Pecker Iron Works, then, does seem to support Horseheads’ contention that Travelers owed it a duty to defend and indemnify. The problem for Horseheads, however, is that Travelers has fulfilled that obligation, even if belatedly. Travelers did defend and fully indemnify Horseheads on the Buck wrongful death claim. The fact that Travelers did not decide to do so as quickly as Horseheads would have liked does not mean that Horseheads is entitled to be compensated for its attorney’s fees and costs incurred in Horseheads’ third-party action against Travelers.

The Pecker Iron Works decision is silent on the issue, but in Mighty Midgets, Inc. v. Centennial Ins.
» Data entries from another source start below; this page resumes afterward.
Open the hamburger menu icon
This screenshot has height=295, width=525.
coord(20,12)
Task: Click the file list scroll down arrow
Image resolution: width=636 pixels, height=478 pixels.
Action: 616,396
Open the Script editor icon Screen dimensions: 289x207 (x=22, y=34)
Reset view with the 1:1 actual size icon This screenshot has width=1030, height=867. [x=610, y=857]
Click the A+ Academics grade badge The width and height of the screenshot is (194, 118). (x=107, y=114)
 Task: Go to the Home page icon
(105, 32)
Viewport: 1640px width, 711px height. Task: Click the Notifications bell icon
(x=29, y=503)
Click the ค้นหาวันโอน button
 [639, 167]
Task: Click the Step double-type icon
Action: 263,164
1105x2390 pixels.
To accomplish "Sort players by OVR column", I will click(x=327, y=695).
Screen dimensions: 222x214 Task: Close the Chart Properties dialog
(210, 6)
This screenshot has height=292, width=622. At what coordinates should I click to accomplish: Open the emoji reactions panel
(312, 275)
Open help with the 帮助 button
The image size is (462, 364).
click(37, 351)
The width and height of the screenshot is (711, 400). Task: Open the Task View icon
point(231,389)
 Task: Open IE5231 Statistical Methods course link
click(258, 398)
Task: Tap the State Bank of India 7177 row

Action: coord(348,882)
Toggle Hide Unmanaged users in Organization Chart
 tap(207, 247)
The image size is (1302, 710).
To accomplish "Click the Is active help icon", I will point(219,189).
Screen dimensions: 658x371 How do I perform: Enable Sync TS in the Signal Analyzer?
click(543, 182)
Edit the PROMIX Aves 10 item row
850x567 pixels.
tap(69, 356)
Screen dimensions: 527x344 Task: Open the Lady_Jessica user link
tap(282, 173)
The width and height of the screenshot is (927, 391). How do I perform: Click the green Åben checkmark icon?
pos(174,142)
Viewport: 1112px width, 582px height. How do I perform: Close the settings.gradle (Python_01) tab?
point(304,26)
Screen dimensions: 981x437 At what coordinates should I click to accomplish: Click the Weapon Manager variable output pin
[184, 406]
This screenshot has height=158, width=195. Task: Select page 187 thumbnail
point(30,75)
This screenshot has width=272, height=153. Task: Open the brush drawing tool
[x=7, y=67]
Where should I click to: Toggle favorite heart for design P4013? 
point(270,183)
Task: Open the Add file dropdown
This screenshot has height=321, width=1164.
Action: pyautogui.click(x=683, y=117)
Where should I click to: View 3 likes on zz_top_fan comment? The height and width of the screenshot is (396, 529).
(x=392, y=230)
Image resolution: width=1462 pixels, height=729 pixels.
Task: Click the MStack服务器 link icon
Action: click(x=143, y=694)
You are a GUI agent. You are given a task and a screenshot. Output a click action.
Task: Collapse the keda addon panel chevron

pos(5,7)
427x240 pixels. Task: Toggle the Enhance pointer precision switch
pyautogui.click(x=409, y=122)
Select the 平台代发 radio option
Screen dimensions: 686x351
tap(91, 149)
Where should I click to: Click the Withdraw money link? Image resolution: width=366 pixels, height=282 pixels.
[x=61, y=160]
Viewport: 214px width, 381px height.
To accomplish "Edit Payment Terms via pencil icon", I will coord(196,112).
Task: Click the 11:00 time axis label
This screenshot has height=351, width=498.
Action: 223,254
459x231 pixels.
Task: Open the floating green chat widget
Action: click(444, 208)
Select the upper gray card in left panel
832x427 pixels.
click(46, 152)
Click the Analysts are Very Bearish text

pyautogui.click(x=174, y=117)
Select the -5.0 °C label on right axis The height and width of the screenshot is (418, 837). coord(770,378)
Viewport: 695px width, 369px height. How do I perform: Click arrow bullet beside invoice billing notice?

Co., 47 N.Y.2d 12, 21, 416 N.Y.S.2d 559, 389 N.E.2d 1080 (1979), the New York Court of Appeals enunciated “the rule in New York that such a recovery [of attorney’s fees or other expenses] may not be had in an affirmative action brought by an assured to settle its rights [as against the insurer], but only when he has been cast in a defensive posture by the legal steps an insurer takes in an effort to free itself from its .policy obligations.” *406The court added that “unlike the circumstances presented when an insurer compels its assured to defend against its attempts to obtain a declaration of its right to disclaim, here it is the insured itself that has taken the offensive. Furthermore, it is not inherently unfair to disallow recovery for litigation fees to a prevailing party when these would not be assessed against an unsuccessful one.” Id. at 22, 416 N.Y.S.2d 559, 389 N.E.2d 1080. See also Schwamb v. Fireman’s Ins. Co. of Newark, New Jersey, 41 N.Y.2d 947, 949, 394 N.Y.S.2d 632, 363 N.E.2d 356 (1977) (although “there [wa]s no doubt that [the insurer] was obligated to defend” the insured in an action against the insured, court found no error in denial of insured’s request for attorney’s fees in his action against insurer); Johnson v. General Mut. Ins. Co., 24 N.Y.2d 42, 46, 298 N.Y.S.2d 937, 246 N.E.2d 713 (1969) (although insured was entitled to damages for his expenses in defending declaratory judgment actions against him, “[h]e may not, however, recover the expenses of prosecuting his cross claims against the insurer”); Hershberger by Hershberger v. Schwartz, 198 A.D.2d 859, 860, 604 N.Y.S.2d 428 (4th Dep’t 1993) (“An insured is not entitled to recover the costs and expenses of bringing an affirmative action to settle his rights, but may recover only when he has been cast in a defensive posture by the action of an insurer in an effort to absolve itself from its policy obligations”); cf. Hurney v. Mattson, 59 A.D.2d 934, 935, 399 N.Y.S.2d 449 (2d Dep’t 1977) (insureds were entitled to recover attorney’s fees and costs incurred in their defense of insurer’s counterclaim for declaratory relief, since “[t]heir posture in the counterclaim, brought as a result of the insurer’s breach of its obligation to defend, was that of defendants”).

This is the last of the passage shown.